It was the true word: once the Surprise had turned south about Ceylon to head for the Java Sea, the daily order seized upon them all. The grind of holystones, the sound of swabs and water on the decks at first light; hammocks piped up, breakfast and its pleasant smells; the unvarying succession of the watches; noon and the altitude of the sun, dinner, grog; Roast Beef of Old England on the drum for the officers; moderate feast; quarters, the beating of the retreat, the evening roar of guns, topsails reefed, the setting of the watch; and then the long warm starlight, moonlit evenings, often spent on the quarterdeck, with Jack leading his two bright midshipmen through the intricate delights of astral navigation. This life, with its rigid pattern punctuated by the sharp imperative sound of bells, seemed to take on something of the nature of eternity as they slanted down towards the line, crossing it in ninety-one degrees of latitude east of Greenwich. The higher ceremonies of divisions, of mustering by the open list, church, the Articles of War, marked the due order of time rather than its passage; and before they had been repeated twice most of the frigate’s people felt both past and future blur, dwindling almost into insignificance: an impression all the stronger since the Surprise was once more in a lonely sea, two thousand miles of dark blue water with never an island to break its perfect round: not the fainest smell of land even on the strongest breeze — the ship was a world self-contained, swimming between two perpetually-renewed horizons.

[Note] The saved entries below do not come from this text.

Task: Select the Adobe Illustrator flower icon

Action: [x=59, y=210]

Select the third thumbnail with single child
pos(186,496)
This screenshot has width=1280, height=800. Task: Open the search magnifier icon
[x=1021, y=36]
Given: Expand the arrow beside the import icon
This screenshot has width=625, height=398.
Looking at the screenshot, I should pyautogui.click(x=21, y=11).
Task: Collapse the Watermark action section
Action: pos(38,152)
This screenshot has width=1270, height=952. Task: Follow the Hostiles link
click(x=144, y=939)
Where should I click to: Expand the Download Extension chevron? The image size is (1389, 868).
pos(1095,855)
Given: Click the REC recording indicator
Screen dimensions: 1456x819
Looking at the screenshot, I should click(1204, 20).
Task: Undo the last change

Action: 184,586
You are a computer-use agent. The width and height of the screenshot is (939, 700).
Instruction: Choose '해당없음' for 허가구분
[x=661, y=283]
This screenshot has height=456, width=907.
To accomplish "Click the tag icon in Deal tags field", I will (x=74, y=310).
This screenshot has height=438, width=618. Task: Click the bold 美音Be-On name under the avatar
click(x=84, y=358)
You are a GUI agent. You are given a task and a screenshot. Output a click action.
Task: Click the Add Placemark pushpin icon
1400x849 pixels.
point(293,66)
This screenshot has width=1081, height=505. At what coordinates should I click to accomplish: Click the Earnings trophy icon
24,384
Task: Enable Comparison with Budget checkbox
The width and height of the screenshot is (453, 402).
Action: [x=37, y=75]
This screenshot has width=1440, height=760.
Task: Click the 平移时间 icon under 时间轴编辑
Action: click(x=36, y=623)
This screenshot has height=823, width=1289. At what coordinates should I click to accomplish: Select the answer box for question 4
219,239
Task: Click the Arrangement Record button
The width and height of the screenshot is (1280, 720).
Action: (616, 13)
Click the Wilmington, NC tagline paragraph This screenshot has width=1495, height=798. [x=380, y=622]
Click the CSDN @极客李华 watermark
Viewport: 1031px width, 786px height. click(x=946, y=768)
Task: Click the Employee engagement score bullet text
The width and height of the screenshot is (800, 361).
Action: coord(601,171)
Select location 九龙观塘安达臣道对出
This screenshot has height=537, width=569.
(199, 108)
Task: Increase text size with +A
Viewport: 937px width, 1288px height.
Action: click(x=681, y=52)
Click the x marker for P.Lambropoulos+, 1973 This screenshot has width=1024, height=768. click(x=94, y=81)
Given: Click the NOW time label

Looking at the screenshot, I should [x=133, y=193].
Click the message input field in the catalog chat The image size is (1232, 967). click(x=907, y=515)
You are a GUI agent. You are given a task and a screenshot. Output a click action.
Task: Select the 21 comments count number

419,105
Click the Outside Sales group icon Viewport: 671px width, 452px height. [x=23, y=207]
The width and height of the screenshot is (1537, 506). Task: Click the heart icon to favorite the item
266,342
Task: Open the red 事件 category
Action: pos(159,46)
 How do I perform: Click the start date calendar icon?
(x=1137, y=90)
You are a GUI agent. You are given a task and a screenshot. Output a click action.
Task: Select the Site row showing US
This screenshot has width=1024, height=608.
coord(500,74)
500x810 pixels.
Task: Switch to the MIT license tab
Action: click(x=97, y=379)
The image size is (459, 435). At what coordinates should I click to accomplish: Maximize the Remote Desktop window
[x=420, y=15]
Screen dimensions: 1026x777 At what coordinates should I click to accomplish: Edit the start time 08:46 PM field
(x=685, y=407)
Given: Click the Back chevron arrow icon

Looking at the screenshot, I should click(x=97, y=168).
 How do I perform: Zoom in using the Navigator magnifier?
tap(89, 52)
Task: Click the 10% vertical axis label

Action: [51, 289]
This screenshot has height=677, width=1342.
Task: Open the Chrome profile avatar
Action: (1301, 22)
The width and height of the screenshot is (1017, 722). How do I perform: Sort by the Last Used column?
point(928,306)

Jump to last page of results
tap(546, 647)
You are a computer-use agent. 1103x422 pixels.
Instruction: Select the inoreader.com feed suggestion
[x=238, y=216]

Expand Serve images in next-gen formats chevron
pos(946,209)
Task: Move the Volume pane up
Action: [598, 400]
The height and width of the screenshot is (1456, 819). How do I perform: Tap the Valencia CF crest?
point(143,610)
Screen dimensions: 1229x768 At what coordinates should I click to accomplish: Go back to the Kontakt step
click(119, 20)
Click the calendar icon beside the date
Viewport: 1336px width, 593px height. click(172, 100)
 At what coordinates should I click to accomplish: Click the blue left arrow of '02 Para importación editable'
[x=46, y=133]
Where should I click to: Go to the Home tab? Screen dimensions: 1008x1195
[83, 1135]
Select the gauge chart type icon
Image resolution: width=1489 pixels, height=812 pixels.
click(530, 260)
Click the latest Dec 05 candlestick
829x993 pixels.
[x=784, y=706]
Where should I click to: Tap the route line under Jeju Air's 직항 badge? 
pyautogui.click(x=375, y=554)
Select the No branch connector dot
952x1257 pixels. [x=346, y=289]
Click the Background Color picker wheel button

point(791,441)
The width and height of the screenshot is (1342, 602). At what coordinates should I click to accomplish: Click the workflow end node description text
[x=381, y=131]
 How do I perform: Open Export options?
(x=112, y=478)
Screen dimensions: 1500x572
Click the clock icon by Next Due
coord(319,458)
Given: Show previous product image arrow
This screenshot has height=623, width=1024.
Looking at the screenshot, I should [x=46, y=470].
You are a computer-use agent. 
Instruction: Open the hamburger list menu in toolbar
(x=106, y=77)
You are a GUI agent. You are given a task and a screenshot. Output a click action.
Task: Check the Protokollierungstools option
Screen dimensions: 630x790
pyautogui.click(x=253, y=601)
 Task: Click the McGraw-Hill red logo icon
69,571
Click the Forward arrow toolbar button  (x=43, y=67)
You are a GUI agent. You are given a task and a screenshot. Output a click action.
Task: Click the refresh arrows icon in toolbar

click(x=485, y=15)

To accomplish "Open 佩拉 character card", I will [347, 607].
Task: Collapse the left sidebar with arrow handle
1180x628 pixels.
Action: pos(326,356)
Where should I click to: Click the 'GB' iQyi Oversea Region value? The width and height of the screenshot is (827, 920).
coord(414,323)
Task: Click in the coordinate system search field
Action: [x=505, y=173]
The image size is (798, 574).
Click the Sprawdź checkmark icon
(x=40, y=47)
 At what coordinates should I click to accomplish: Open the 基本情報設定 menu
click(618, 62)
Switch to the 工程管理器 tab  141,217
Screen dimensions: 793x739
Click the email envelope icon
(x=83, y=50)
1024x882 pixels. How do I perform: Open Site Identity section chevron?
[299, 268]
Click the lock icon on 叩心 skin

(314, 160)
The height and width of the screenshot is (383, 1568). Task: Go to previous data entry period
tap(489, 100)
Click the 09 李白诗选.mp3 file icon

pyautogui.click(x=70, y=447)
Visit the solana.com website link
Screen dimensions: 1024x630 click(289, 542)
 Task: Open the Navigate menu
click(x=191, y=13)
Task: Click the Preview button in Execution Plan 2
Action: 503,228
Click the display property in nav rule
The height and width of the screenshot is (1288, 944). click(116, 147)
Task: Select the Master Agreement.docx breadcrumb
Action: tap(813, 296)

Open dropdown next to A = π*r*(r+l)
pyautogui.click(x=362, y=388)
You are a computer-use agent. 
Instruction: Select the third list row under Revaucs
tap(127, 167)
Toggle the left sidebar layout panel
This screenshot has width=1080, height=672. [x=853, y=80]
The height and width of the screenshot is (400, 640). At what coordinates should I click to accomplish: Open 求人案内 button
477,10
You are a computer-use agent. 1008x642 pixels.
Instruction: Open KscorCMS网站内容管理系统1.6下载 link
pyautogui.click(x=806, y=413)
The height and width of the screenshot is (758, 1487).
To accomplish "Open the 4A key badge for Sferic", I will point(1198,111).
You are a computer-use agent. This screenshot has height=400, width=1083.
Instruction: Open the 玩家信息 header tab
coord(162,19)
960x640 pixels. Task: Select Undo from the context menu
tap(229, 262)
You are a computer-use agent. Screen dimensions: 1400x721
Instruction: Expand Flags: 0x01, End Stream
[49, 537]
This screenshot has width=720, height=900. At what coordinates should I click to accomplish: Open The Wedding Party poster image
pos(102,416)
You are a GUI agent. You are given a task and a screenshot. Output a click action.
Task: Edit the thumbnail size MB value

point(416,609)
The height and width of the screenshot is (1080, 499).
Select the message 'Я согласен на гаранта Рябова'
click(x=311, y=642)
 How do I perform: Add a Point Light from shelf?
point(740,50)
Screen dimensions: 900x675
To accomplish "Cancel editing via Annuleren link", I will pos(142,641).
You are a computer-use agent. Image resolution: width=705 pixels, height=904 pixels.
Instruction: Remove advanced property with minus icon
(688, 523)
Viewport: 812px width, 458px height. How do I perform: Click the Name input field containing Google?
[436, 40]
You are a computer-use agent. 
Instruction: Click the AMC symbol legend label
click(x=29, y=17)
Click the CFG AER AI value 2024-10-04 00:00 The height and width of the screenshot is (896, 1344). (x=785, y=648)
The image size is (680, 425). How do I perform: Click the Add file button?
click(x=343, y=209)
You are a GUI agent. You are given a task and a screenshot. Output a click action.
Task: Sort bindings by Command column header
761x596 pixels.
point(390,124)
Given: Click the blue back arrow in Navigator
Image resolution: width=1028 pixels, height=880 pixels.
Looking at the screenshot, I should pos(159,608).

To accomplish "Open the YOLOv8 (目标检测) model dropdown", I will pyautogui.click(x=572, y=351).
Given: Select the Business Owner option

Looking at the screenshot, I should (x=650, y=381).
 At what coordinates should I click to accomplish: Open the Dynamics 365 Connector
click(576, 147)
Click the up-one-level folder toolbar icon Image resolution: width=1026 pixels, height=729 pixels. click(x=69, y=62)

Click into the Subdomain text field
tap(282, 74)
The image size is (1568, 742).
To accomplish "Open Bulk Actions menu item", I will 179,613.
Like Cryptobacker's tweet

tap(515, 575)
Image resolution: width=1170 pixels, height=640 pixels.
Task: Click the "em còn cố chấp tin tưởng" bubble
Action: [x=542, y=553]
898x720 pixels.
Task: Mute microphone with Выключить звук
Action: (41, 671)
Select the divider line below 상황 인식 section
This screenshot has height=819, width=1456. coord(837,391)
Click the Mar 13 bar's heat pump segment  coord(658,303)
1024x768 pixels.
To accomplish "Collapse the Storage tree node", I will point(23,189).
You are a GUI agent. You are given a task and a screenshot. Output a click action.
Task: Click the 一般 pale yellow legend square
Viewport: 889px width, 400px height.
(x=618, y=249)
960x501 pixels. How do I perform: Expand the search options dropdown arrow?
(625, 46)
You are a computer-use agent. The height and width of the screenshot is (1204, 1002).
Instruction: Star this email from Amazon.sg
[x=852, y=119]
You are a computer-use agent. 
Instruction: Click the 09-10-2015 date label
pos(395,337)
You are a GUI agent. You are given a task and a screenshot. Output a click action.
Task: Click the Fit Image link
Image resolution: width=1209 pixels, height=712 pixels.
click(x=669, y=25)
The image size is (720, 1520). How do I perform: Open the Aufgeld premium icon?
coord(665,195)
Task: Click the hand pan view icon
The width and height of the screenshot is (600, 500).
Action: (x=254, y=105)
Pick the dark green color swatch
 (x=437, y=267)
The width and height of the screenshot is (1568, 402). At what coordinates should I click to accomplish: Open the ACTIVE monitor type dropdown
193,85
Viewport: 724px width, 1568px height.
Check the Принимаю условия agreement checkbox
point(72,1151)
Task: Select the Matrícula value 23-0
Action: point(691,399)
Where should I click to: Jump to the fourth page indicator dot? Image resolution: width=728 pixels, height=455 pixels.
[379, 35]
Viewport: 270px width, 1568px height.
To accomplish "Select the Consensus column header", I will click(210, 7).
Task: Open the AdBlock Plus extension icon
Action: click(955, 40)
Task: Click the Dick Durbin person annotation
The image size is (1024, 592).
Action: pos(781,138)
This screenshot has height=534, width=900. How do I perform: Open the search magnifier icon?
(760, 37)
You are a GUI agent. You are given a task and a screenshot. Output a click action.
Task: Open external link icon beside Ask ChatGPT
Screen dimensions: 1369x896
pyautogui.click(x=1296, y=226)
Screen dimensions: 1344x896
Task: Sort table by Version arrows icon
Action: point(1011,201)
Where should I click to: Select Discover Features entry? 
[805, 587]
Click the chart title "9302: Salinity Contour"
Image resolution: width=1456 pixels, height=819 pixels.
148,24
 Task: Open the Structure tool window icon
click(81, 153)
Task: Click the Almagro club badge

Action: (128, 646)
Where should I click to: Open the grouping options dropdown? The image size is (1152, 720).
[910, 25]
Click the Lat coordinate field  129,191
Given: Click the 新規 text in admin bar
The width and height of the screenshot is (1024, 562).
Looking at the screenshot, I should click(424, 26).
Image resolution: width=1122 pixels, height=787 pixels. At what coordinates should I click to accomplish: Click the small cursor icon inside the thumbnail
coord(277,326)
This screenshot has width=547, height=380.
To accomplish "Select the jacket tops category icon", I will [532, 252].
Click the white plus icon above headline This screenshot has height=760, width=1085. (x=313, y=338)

O’Brian, H.M.S. Surprise, 260
Despite having never truly been to sea, aside from a few (too few) days spent on the schooner Bowdoin during a high school summer, I feel this pull. It’s the same that calls me into the woods and should be given more heed.
I’ve been working on some more substantive posts. Unfortunately, my ambition often outstrips my time and my talent, and thus these tend to languish incomplete in various notebooks scattered around my office. Often the cause is an insidious perfectionism that causes me to reject ideas when they’ve been half-expressed, neglecting the fact that it is the precisely the willingness to say things haltingly and poorly that will allow me to one day say them well.